From the backseat, Saki sent another desperate message on her phone. The reception bars dipped lower, and her palms slicked with sweat as the Toyota turned around a bend. The green mountains rose outside the window, but Saki's eyes were fixed on the screen. The hum of the air conditioner muted her father's snores while her little brother played a video game. His button tapping had the same force as a small typhoon, each burst louder and more frantic than the last. Her mother halfheartedly hummed to a radio station that had been cutting out since the song began. The static drowned the buzz of Saki's phone when the reply came at last.
She opened the message with a swipe and skimmed Hana's text.
going 2 odaiba 2nite, ttyl (^o^)
Saki frowned at the screen. She hadn't waited almost an hour for reception to get a message like that. She flopped back against the seat with a glare that could have set fire to the trees outside. Back in Tokyo, her friends were out shopping, eating crepes, and talking to high school boys two years too old for them. But instead of the summer vacation she wanted, Saki was forced to spend a week at her grandmother's creaky house in the middle of nowhere.
Hana had only made it worse. Her so-called best friend had found a new punching bag in Kaori, another girl in their circle. Before the summer break, Kaori had been seen talking with a boy Hana liked. When the news got back to Hana, she had gone on the warpath. Of course, Hana acted normal while Kaori was around, but the messages she sent Saki and the other girls in private were anything but friendly.
Saki thought that Hana was being unfair to Kaori, who was on the student council and had to talk to everyone in class, but if Saki spoke up and tried to remind the other girls of this fact, she'd risk Hana being mad at her too. Saki just wanted the whole thing to be over. She didn't want to have to agree with Hana's tirades anymore or watch her trying to sabotage Kaori's student council projects. After thinking it over, Saki decided a boring message was better than the alternative.
She faked an enthusiastic response and punched the send key. Her reception bars flickered and died. Saki stiffened in her seat then launched herself toward the front seat.
"Mom, stop the car!"
The Toyota jerked as it took a curve in the road, half a meter away from a tumble down into the river below, but Saki's mother kept her hands firmly on the wheel. "Saki, sit down and stop shouting. Do you have your seat belt on?"

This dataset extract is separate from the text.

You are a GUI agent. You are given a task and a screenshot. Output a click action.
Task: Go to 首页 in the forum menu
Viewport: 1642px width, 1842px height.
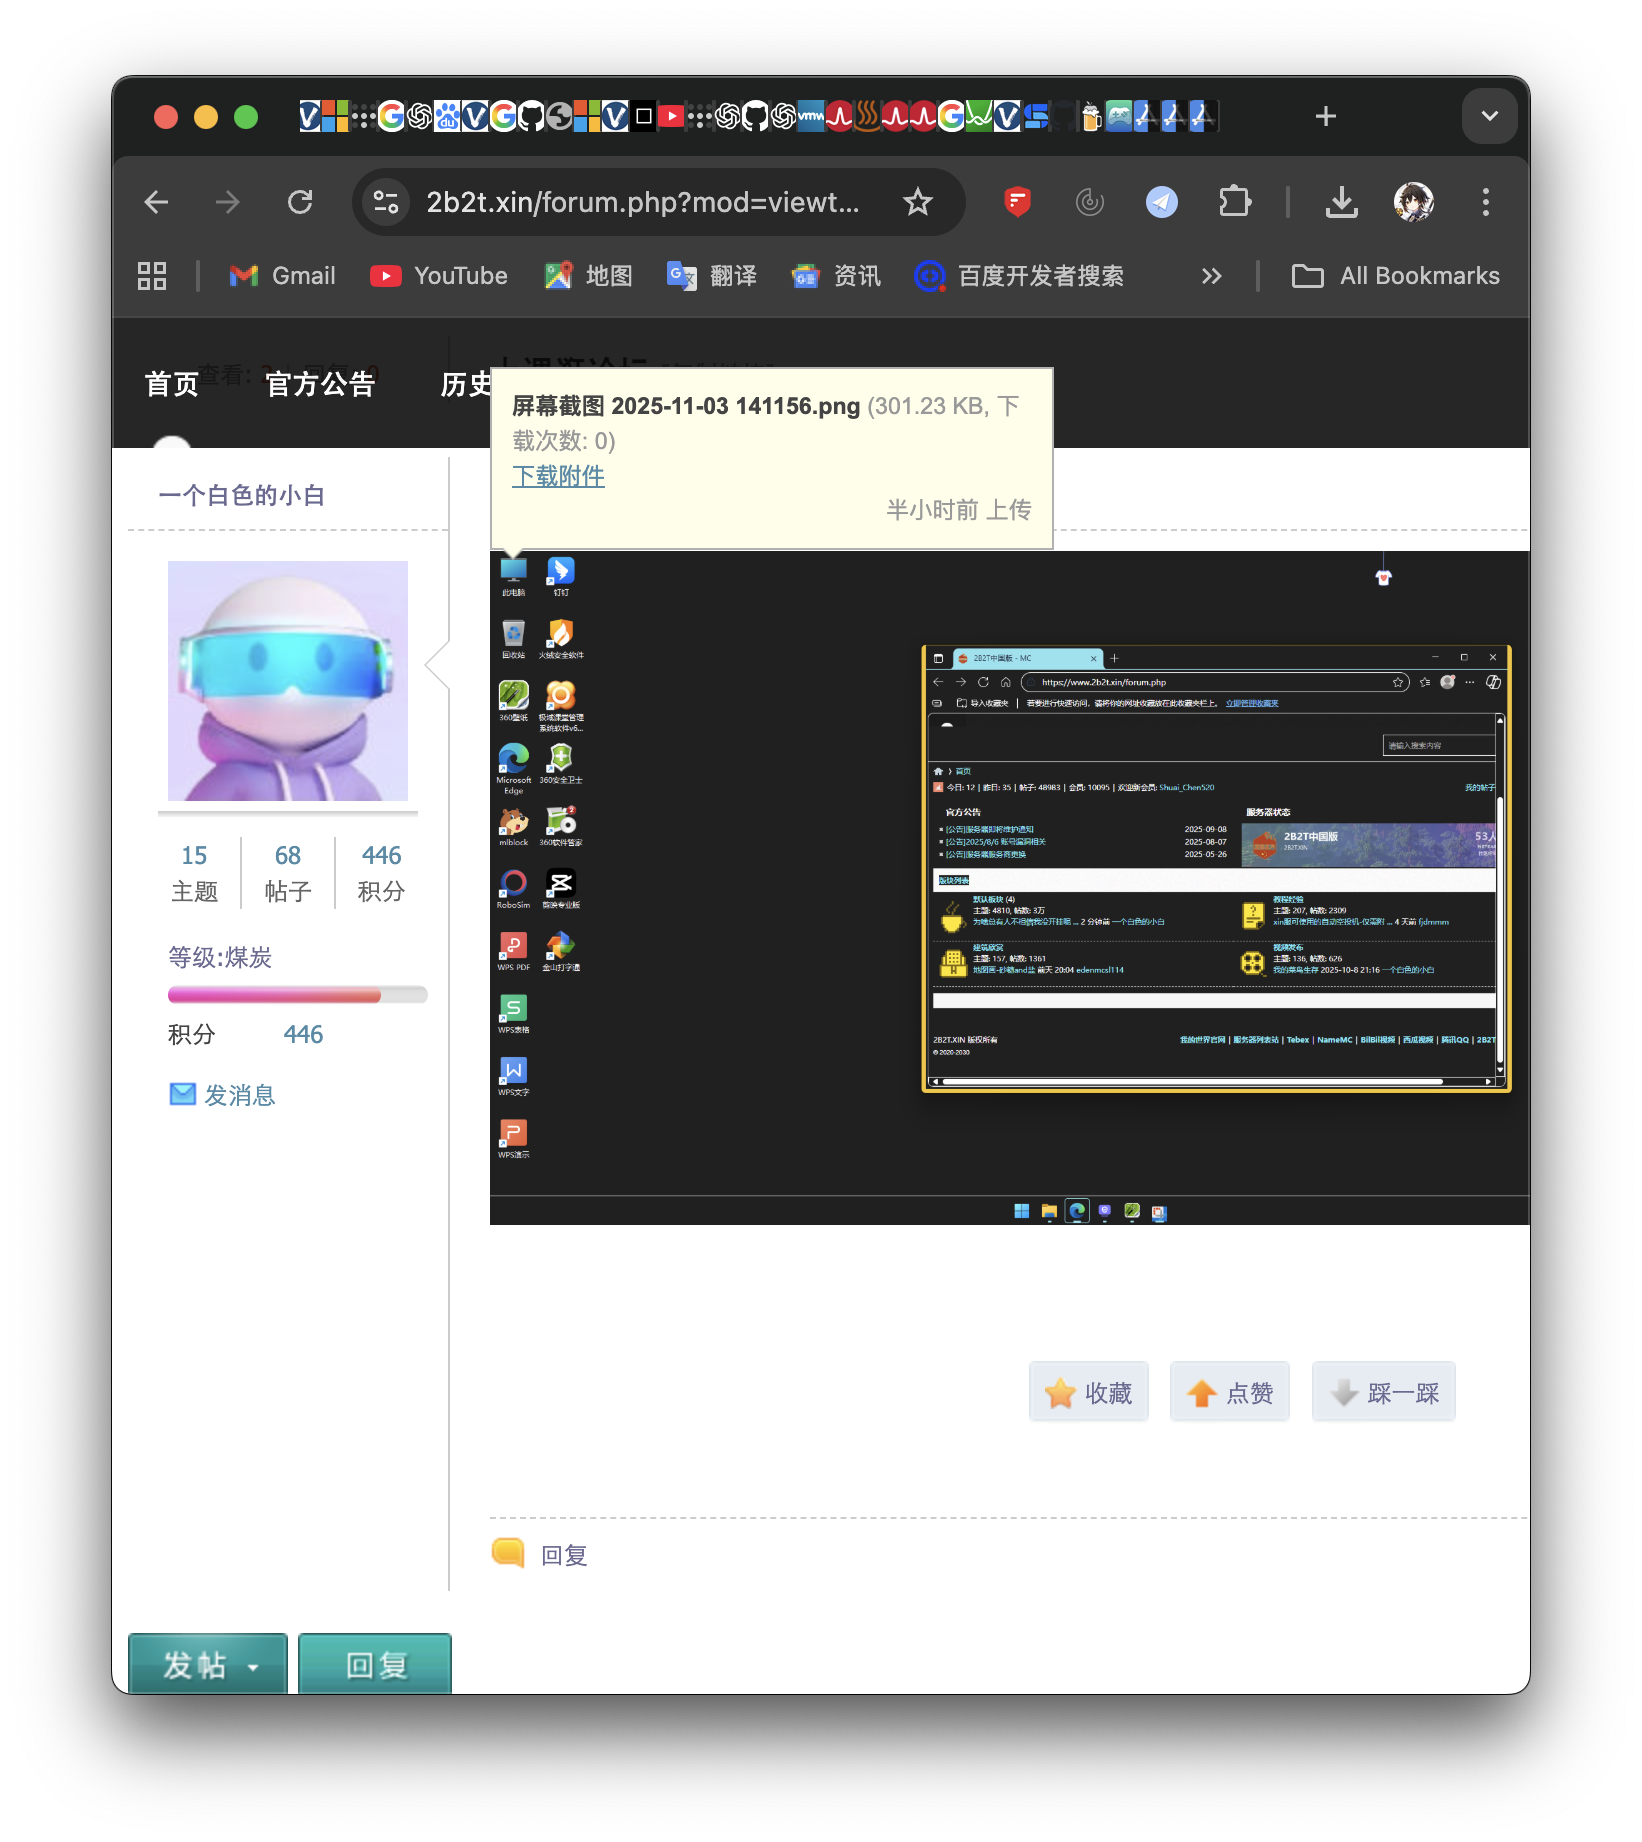tap(172, 384)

"What? What's the matter?" Her father yawned and rubbed his eyes behind his glasses, stirred awake by the raised voices.
Saki leaned around the seat and showed him the red error message. "My signal is gone! We have to go back!"

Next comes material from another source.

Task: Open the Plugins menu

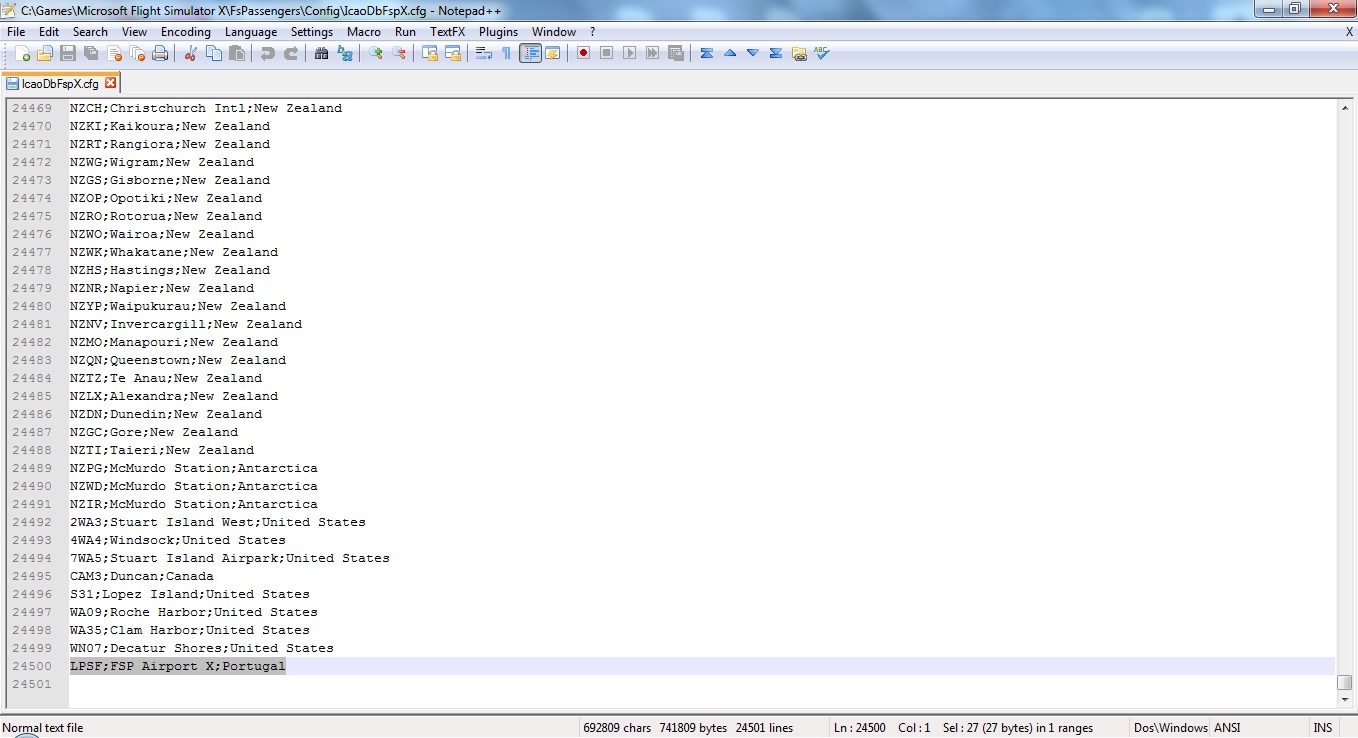Action: click(x=498, y=32)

"It's probably just the elevation." Her mother turned off the radio, which had become more static than music. "Calm down and try sending it again at Grandma's house."
"But that's, like, an hour. Hana's leaving now. If I don't answer, she's going to think I'm snubbing her on purpose!"

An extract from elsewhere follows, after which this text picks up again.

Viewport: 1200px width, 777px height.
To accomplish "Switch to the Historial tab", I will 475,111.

Her mother checked the time. "We passed Tatebayashi forty minutes ago. We'll be there sooner than you think. Hana can wait for a while, can't she?"
"Uh, no. She can't. You don't know what she's like," said Saki. "Come on. It's really important."
"Listen to your mother." Her father angled the GPS mount. "And put your seat belt on."
Saki slouched down and crossed her arms. She did not put her seat belt on but pulled her knees up and rested her feet on the edge of the seat. Her family was useless, as always. She'd expected that, but what really hurt was realizing that her friends didn't seem to care she'd be gone. Not one of them had bothered to ask when she'd be back. They had all of their adventures in the city planned out, and none of those plans included sparing time to think of her.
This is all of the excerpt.